The last thing salary/wage earners want to face every year is the tax return sent by the Inland Revenue Department, commonly known as the “green bomb”. When filing taxes, many people want to know more about tax deductions. It turns out that many people do not know that if it is “expenses and expenses incurred to generate assessable income”, if the following conditions are met, some special expenses such as clothing fees, entertainment fees, membership fees of professional societies, etc. are tax deductible. of.
Tax deduction for special expenses and expense items
In addition to claiming personal education expenses and deductible items for approved charitable donations, taxpayers can also claim all expenses and expenses incurred “exclusively, purely and necessarily for the generation of the assessable income”. Details can be found at the Inland Revenue Department’s See the guide.
This “special expenses and expenses” cannot be made on a family or private basis. These expenses are usually directly related to the work, such as clothing fees, entertainment fees, membership fees of professional societies, etc.
1) Tax deduction for clothing fees
The replacement cost of work clothes and special clothes that employees need to wear because of their employment can be deducted during the tax return process.

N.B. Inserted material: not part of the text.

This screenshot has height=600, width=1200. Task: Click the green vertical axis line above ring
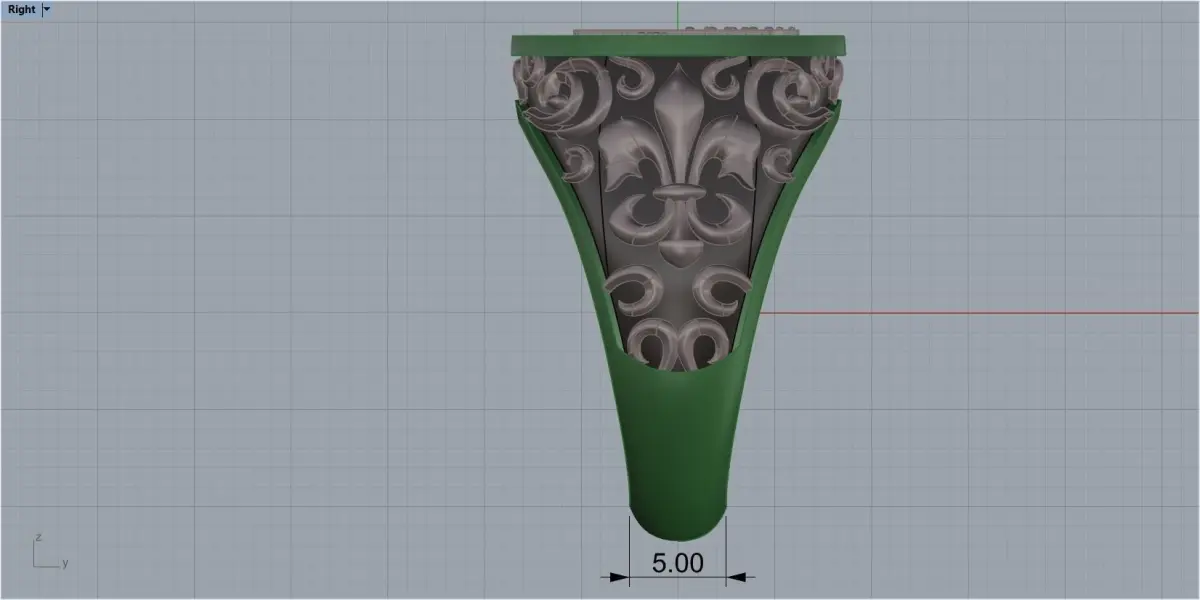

In addition, other clothing expenses do not meet the “complete and pure” criteria and are not tax deductible.
2) Commission – tax deduction for service expenses
For employees who earn commissions, if they meet the conditions of “solely, purely and must be for the generation of the assessable income”, when paying commissions to others, the commission expenses can be deducted from tax, but the commission expenses need to be provided to the Inland Revenue Department and recipient details.

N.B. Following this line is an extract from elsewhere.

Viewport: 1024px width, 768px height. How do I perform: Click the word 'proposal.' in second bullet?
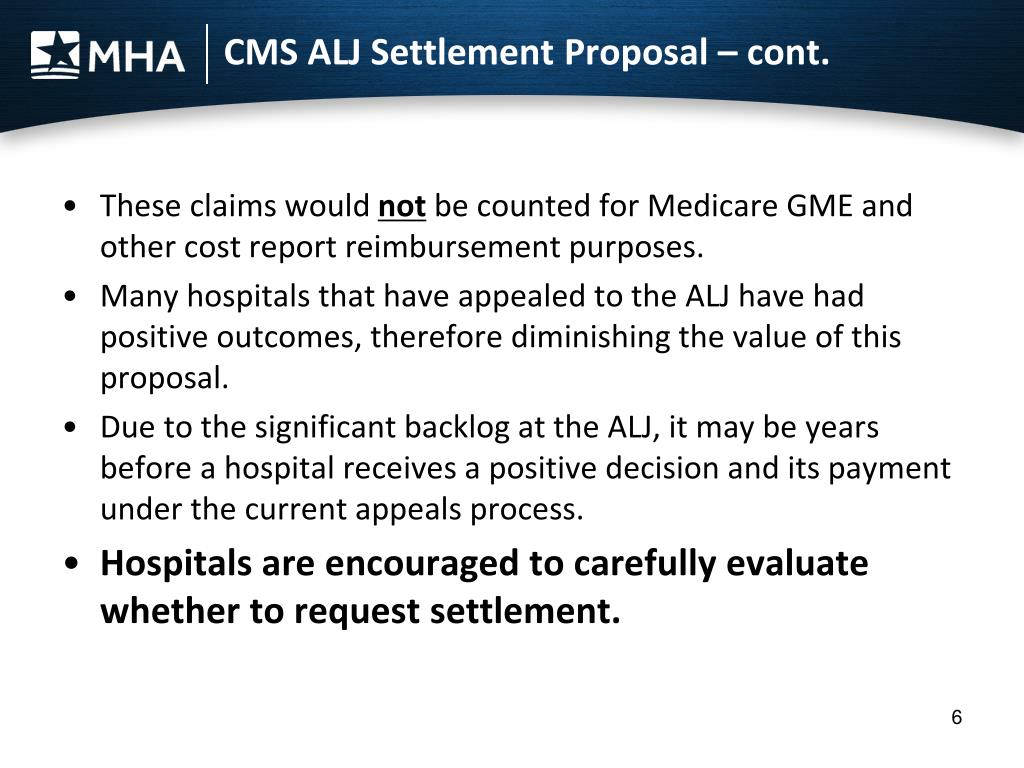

When deducting tax on the claimant’s entertainment expenses, the taxpayer should prove that the relevant expenses “must be incurred”, otherwise it is impossible to generate income from work. Expenses solely for social entertainment cannot be deducted.
Therefore, any tax deductions on entertainment expenses must be shown to be directly related to the business negotiation, and details listing these expenses, the name of the person receiving the entertainment, and the nature of the business need to be kept. Once the one-off entertainment allowance is larger than the deductible entertainment allowance, the excess will be counted as assessable income from the job or employment.
4) Tax deduction for assistant fee
Although the expenses related to “assistant” are generally not “necessary” to be incurred in the work, if the employee’s salary is calculated by commission, if it can be proved that the workload is heavy and it is necessary and necessary to be assisted by the helper, if the amount paid is also reasonable, the relevant expenses You can get tax deductions.
5) Professional bodies dues tax deduction
According to the “Inland Revenue Regulations”, membership fees of professional societies are generally not allowed to be tax deductible. However, if the employee’s employment is a prerequisite for the professional qualification, and it is useful from time to time to retain the membership and keep abreast of the latest developments in the industry and facilitate the performance of the job, such dues may be allowed to be deducted. However, the tax deduction is limited to “the dues of a professional bodies”, and the dues of the union are not deductible.
6) Tax deduction for transportation/automobile expenses
Except for transportation expenses from the residence to the office, reasonable transportation expenses to and from the two workplaces are allowed if they are necessary for the performance of duties.
In the case of claiming tax deduction for transportation/motor vehicle expenses, the Inland Revenue Department will evaluate whether the deduction is reasonable, including considering the comparison of public transportation and taxi services.
If a motor vehicle is required to perform duties due to the nature of the work, the claimant should provide the employer with a basis for these expenses and should also apportion the repair and daily expenses of the motor vehicle between official and private purposes.
The above information is for reference only. If you have any questions about tax filing, tax deduction, and accounting, we welcome your inquiries.